=== Texto base ===

+ + + +

O Brasil se parece menos como uma federação e mais como Estado unitário, pois a concentração tributária é bem próxima dos 75% de tudo que se arrecada no país viável.
· Thomas
Korontai
Antes
que os separatistas se sintam ultrajados com a “utopia anunciada”, convido-os a
perceber que a maior aspiração de todos os movimentos de separação política é
igual à aspiração dos federalistas que defendem um “federalismo pleno”:
livrar-se da opressão do governo federal. Reportagem publicada pela Gazeta do
Povo em 22 de agosto demonstra exatamente isso. Esse sentimento se verifica no
seio da população, que já se deu conta de que não faz sentido enviar tantos
recursos para um governo central, distante de todos.

+ + + +

=== Tarefa 1 ===
Responda com base no texto sobre federalismo:
(a) Segundo o texto, o Brasil se parece mais com o quê?
(b) Qual jornal publicou a reportagem citada e em que data?
(c) Qual é a maior aspiração de todos os movimentos de separação política?
=== Tarefa 2 ===
Reproduza o trecho do texto sobre federalismo começando em "O Brasil se" e seguindo até "distante de todos.".
=== Tarefa 3 ===
Dê a sequência do texto sobre federalismo no Brasil a partir de onde ele termina.
Não é preciso usar a listagem.

=== Material fornecido ===
+ + + +

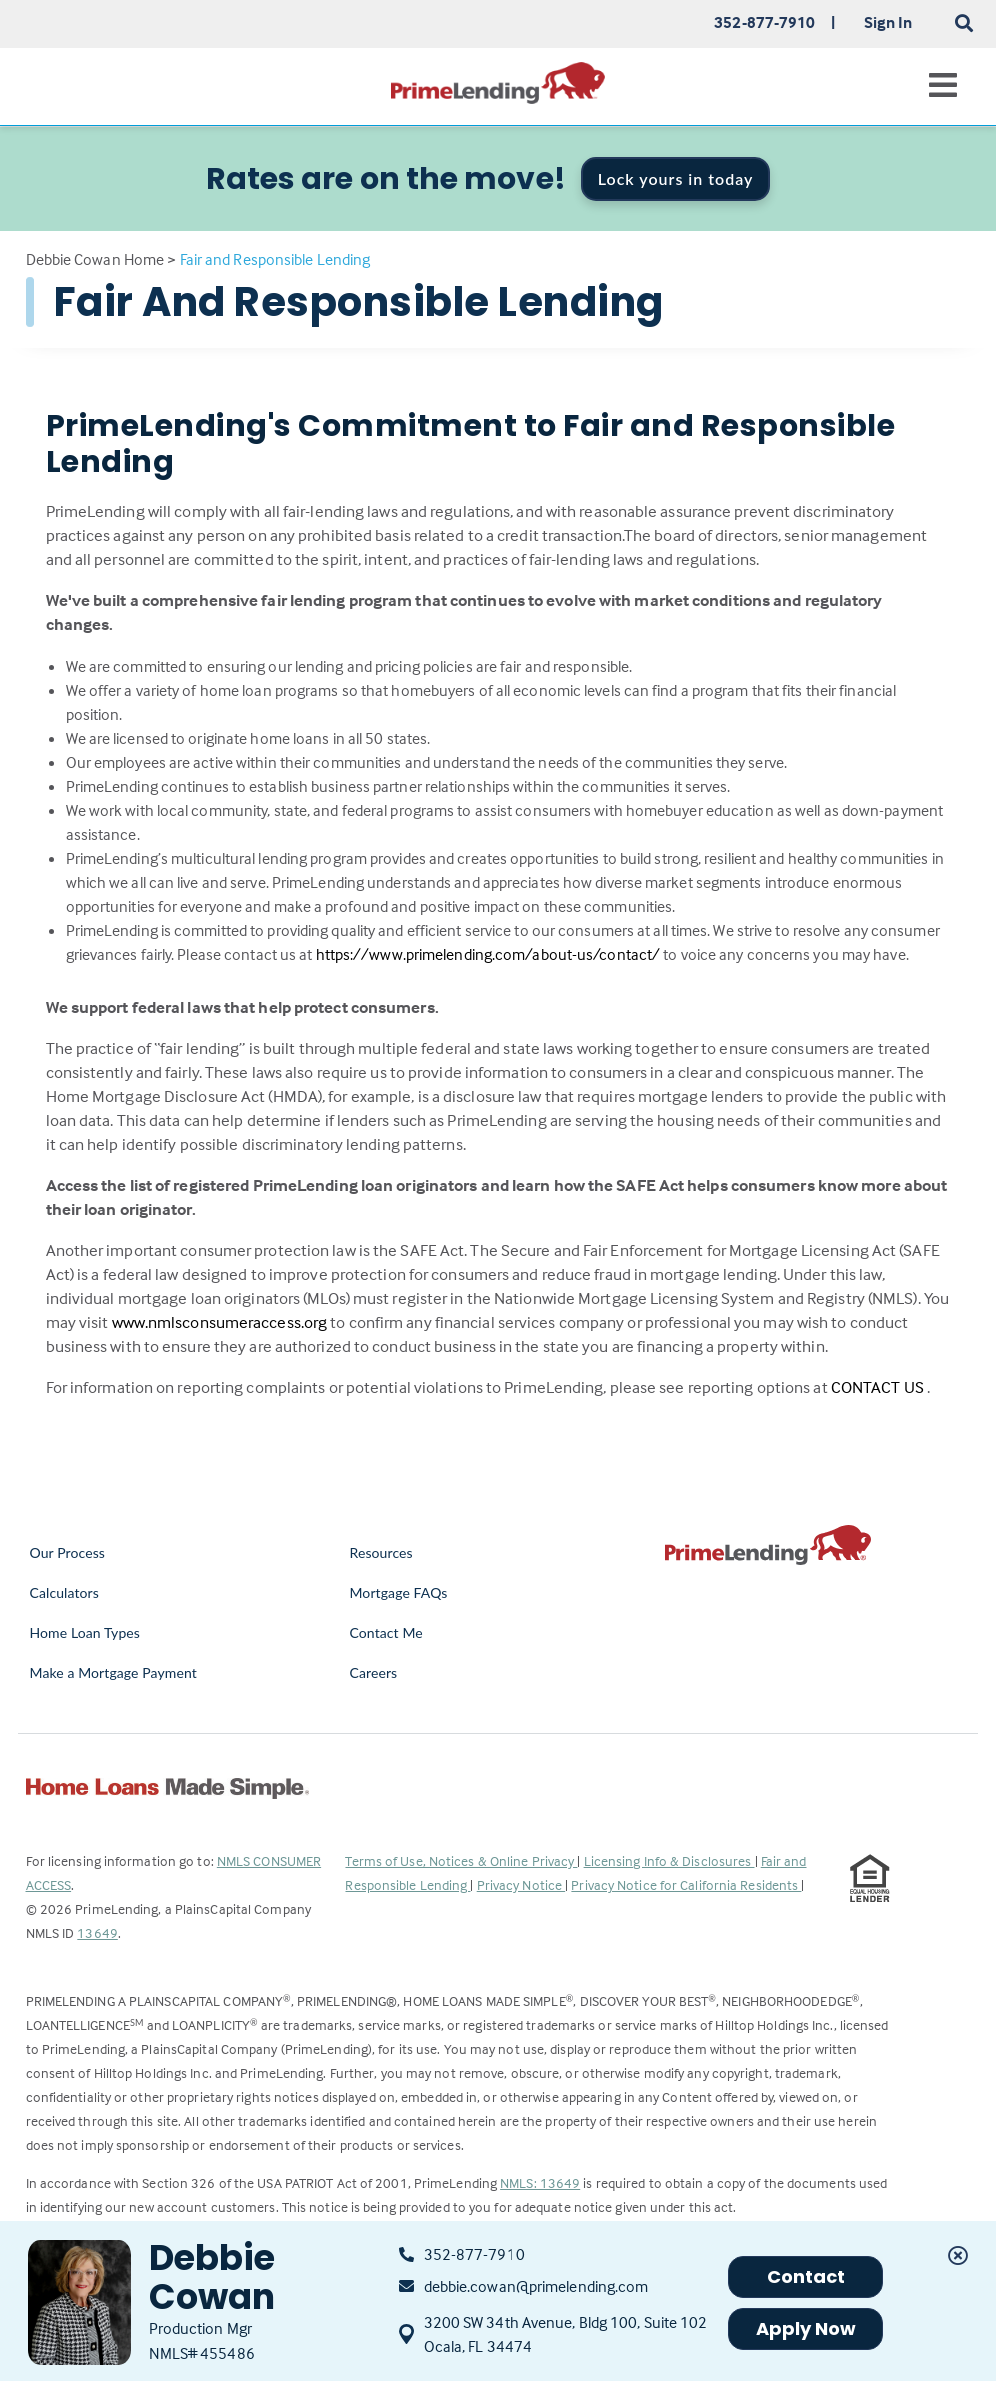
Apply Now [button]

+ + + +

=== Resposta 1 ===
(a) Com um Estado unitário.
(b) A Gazeta do Povo, em 22 de agosto.
(c) Livrar-se da opressão do governo federal.

=== Resposta 2 ===
O Brasil se parece menos como uma federação e mais como Estado unitário, pois a concentração tributária é bem próxima dos 75% de tudo que se arrecada no país viável.
· Thomas
Korontai
Antes
que os separatistas se sintam ultrajados com a “utopia anunciada”, convido-os a
perceber que a maior aspiração de todos os movimentos de separação política é
igual à aspiração dos federalistas que defendem um “federalismo pleno”:
livrar-se da opressão do governo federal. Reportagem publicada pela Gazeta do
Povo em 22 de agosto demonstra exatamente isso. Esse sentimento se verifica no
seio da população, que já se deu conta de que não faz sentido enviar tantos
recursos para um governo central, distante de todos.

=== Resposta 3 ===
O Brasil se parece menos como uma federação e mais como
Estado unitário, pois a concentração tributária é bem próxima dos 75% de tudo
que se arrecada no país (devolvendo-se cerca de 20% via Fundos de Participação
dos Municípios e dos Estados), deixando estados e cidades à míngua. A
Constituição de 1988 construiu uma “federação quaternária”, incluindo os
municípios e o próprio Distrito Federal como entes federativos. Mas uma
federação de verdade só pode ser dual: estados e governo central. E para ser
plena, os estados federados devem ter grande autonomia legislativa, tributária,
judiciária e administrativa. Se o leitor lembrou dos Estados Unidos, acrescento
que Canadá, Suíça, Alemanha e Austrália também adotam tal modelo.
Uma federação de estados autônomos
deve obedecer ao princípio da subsidiariedade, que aloca corretamente as
atribuições das esferas de governo e dos três poderes respeitando-se as
respectivas autonomias e capacidades – à União, por exemplo, ficam as
exclusivas atribuições de cunho nacional. Mas, no Brasil atual, o único
princípio que prevalece é o da vassalagem estatal do cidadão submetido às três
esferas de governo, empobrecendo-o mais e mais.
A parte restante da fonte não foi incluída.